# Instructions for the task
Exactly the lines from the start of the data below through the line containing "Task: Open help via question mark icon" must be returned, and no others.

# Input for this task
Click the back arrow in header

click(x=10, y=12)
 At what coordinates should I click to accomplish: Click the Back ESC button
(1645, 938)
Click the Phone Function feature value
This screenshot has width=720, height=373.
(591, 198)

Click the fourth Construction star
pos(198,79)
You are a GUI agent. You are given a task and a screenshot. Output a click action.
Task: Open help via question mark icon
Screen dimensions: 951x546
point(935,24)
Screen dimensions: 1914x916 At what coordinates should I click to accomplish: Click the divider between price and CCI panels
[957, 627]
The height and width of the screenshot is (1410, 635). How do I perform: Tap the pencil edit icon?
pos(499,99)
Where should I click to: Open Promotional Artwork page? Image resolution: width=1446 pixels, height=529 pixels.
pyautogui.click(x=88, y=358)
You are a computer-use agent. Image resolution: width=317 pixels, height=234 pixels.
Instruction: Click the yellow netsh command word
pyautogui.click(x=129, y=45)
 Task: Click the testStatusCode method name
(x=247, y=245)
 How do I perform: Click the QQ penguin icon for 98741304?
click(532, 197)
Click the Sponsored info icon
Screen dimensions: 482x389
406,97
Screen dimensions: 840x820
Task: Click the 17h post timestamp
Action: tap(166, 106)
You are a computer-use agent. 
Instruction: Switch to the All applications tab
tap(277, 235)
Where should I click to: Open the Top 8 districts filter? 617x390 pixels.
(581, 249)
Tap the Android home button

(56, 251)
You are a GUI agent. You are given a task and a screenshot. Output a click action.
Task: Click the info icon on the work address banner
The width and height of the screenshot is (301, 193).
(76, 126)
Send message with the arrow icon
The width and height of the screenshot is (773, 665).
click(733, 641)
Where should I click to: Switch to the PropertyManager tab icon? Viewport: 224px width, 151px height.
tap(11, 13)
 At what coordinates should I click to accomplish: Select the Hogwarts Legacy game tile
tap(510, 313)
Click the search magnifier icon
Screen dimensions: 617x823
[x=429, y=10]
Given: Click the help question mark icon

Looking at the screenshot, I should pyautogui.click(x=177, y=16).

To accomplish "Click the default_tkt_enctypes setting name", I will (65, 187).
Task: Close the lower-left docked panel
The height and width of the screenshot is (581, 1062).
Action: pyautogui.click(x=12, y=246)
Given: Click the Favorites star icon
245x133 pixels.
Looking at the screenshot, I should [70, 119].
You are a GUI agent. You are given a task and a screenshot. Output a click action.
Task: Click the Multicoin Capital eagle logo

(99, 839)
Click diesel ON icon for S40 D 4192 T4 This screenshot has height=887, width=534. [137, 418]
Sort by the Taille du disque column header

# Response area
Click the back arrow in header

click(x=10, y=12)
 At what coordinates should I click to accomplish: Click the Back ESC button
(1645, 938)
Click the Phone Function feature value
This screenshot has width=720, height=373.
(591, 198)

Click the fourth Construction star
pos(198,79)
You are a GUI agent. You are given a task and a screenshot. Output a click action.
Task: Open help via question mark icon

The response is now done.